## GIVEN ENTRIES
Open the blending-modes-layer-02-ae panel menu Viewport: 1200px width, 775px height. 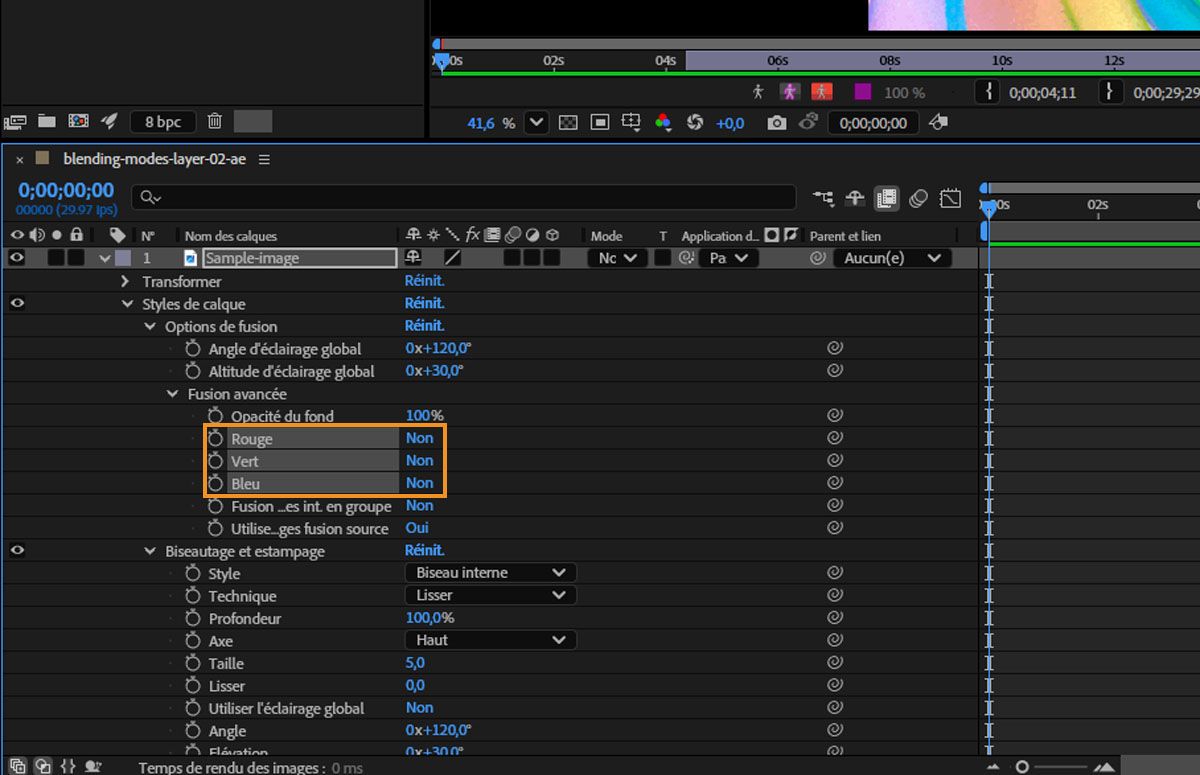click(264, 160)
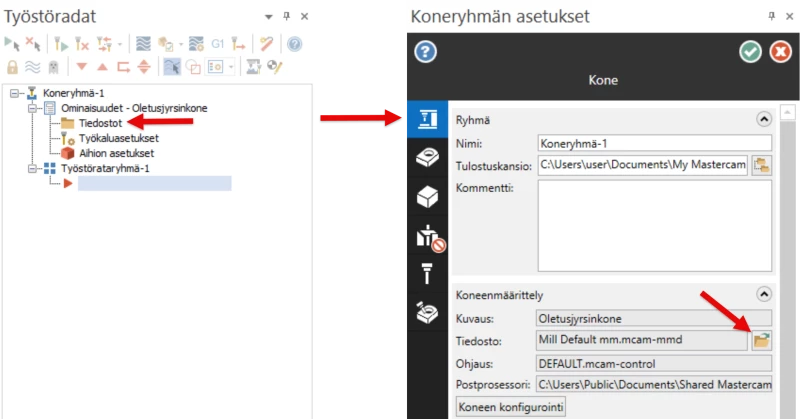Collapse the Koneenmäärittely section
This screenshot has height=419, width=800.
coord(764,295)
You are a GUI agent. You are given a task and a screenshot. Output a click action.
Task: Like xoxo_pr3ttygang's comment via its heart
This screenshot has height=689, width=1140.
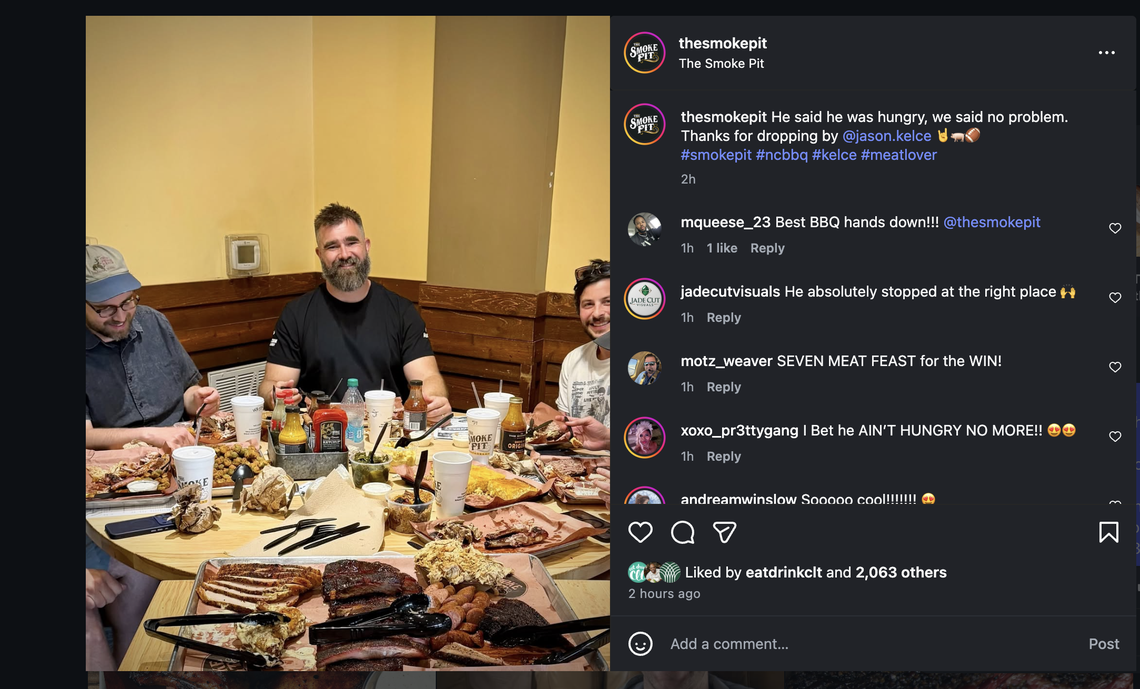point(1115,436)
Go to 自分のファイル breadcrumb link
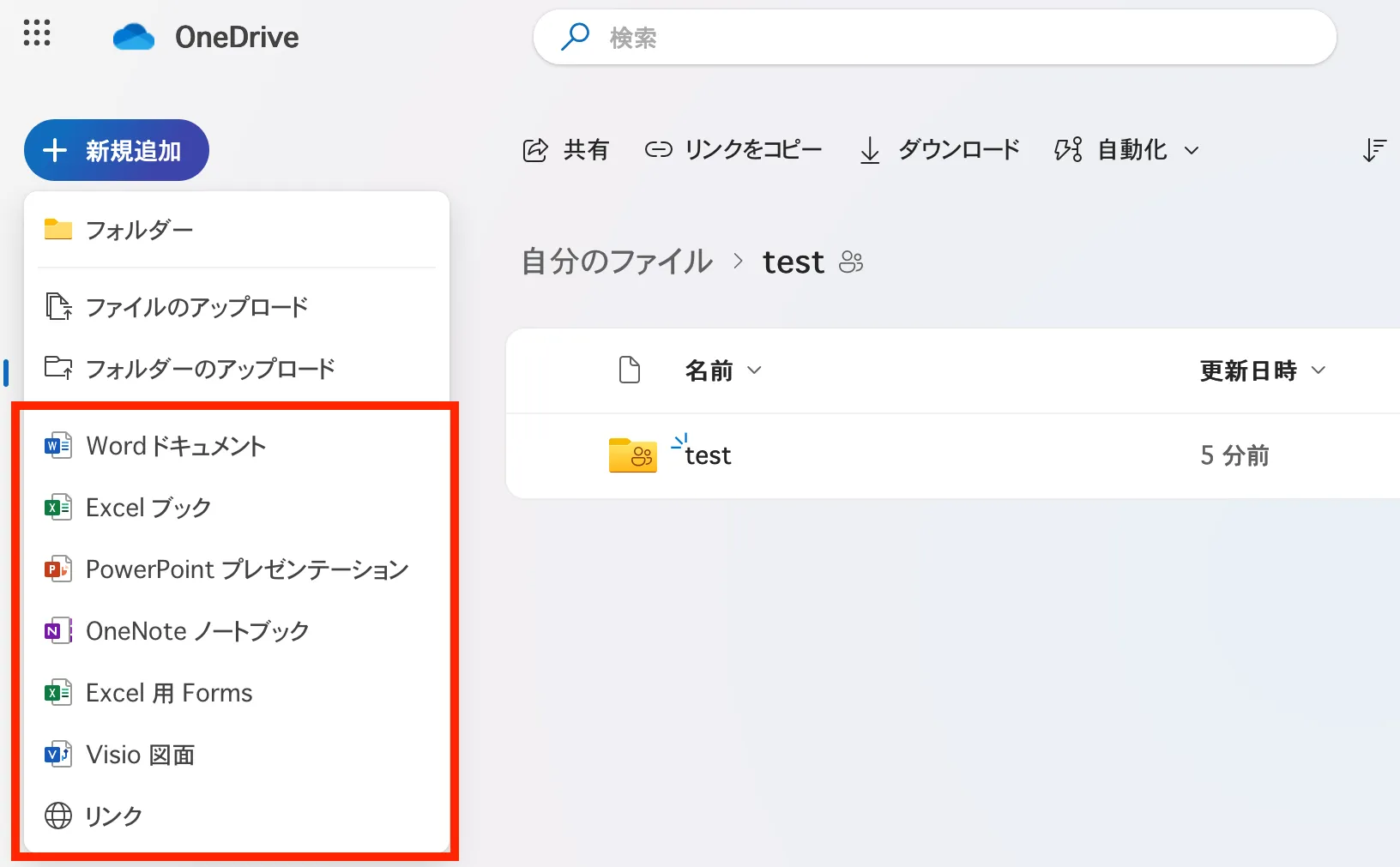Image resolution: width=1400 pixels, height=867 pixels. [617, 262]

---

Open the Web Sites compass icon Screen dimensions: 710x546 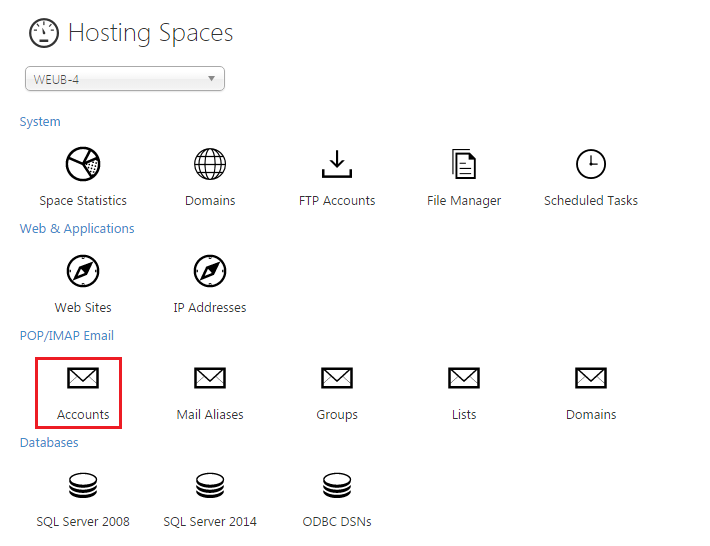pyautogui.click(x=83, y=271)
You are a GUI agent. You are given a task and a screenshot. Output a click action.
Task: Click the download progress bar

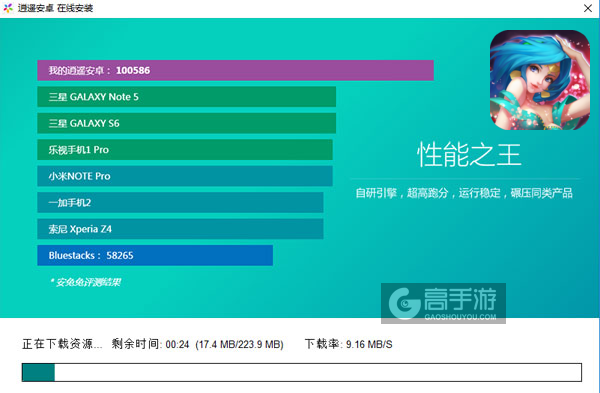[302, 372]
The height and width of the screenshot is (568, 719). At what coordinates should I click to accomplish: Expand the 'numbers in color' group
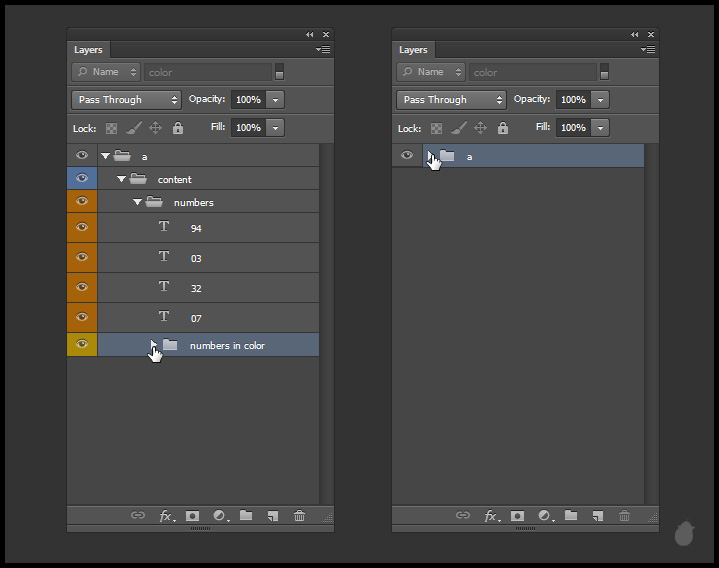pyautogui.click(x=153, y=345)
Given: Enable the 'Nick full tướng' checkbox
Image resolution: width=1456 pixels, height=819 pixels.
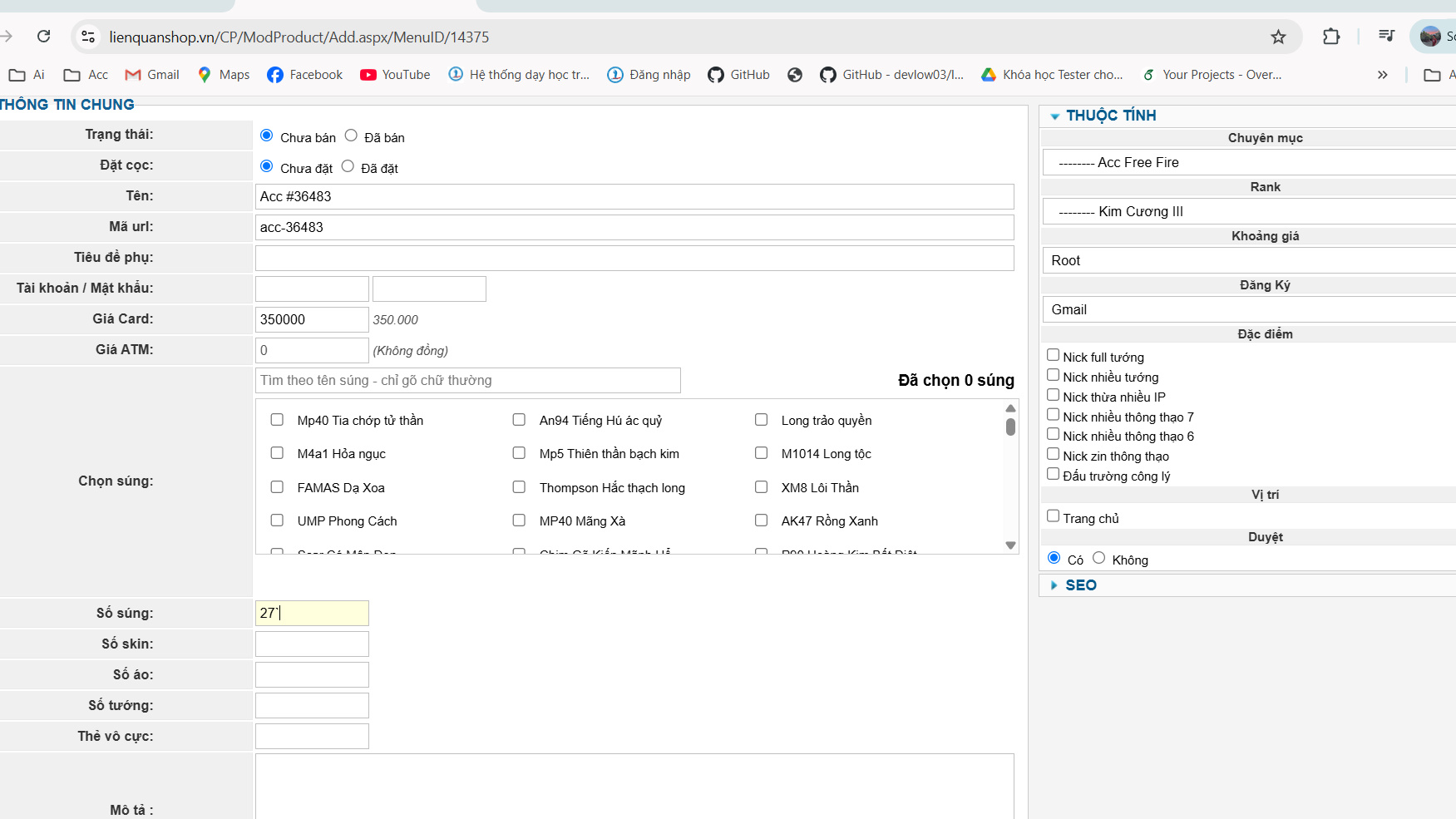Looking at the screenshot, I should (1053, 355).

...

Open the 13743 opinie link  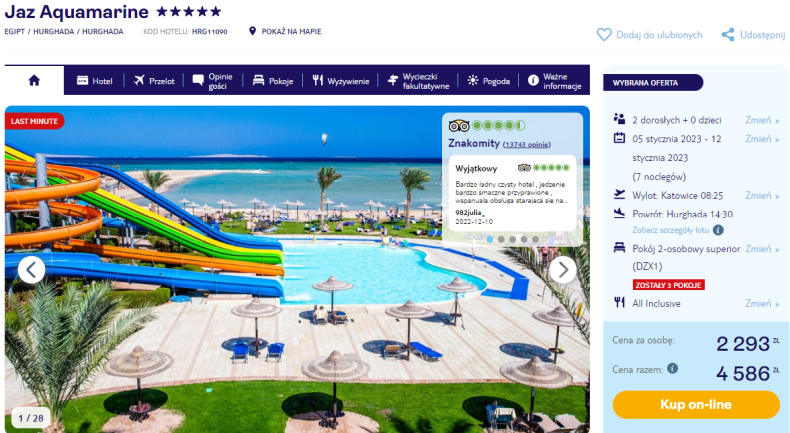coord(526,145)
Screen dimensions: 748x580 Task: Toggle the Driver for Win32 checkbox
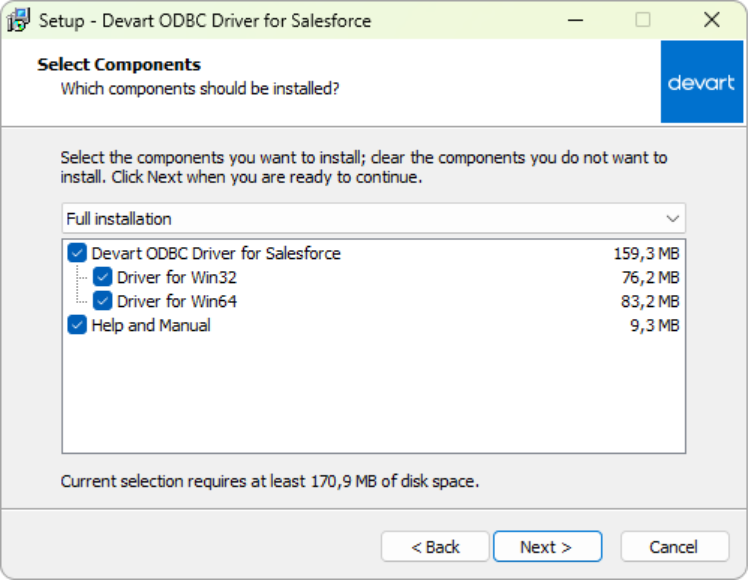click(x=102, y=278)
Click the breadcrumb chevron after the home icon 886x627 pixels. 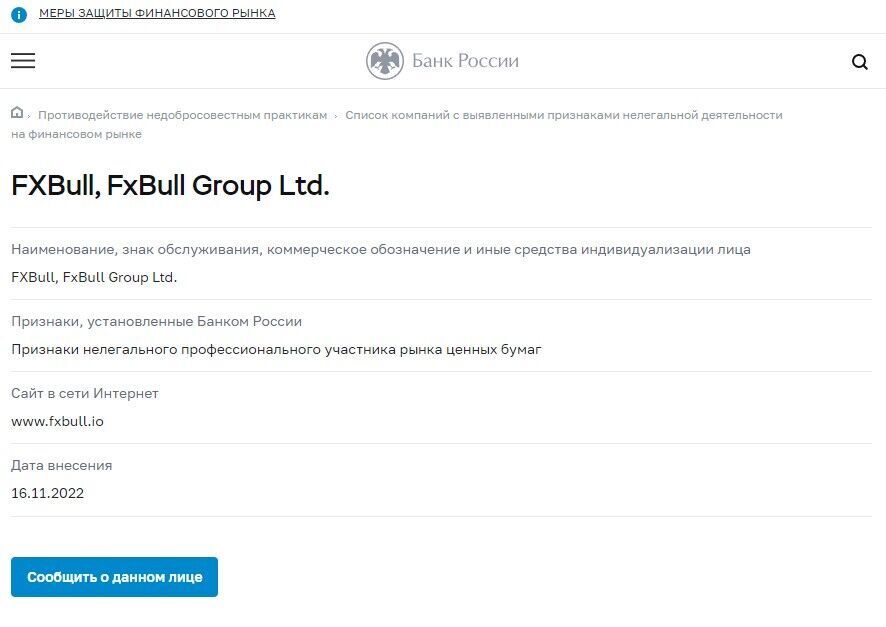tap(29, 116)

## TASK DETAILS
Among the entries above, take the lines from the one with "Task: Click the download progress bar" through the one with "Given: Enable the 'Nick full tướng' checkbox" and retype them exactly, leaving out the pictures.

## TASK RESULT
Task: Click the download progress bar

[302, 372]
The height and width of the screenshot is (568, 719). At what coordinates should I click to accomplish: Expand the 'numbers in color' group
pyautogui.click(x=153, y=345)
Given: Enable the 'Nick full tướng' checkbox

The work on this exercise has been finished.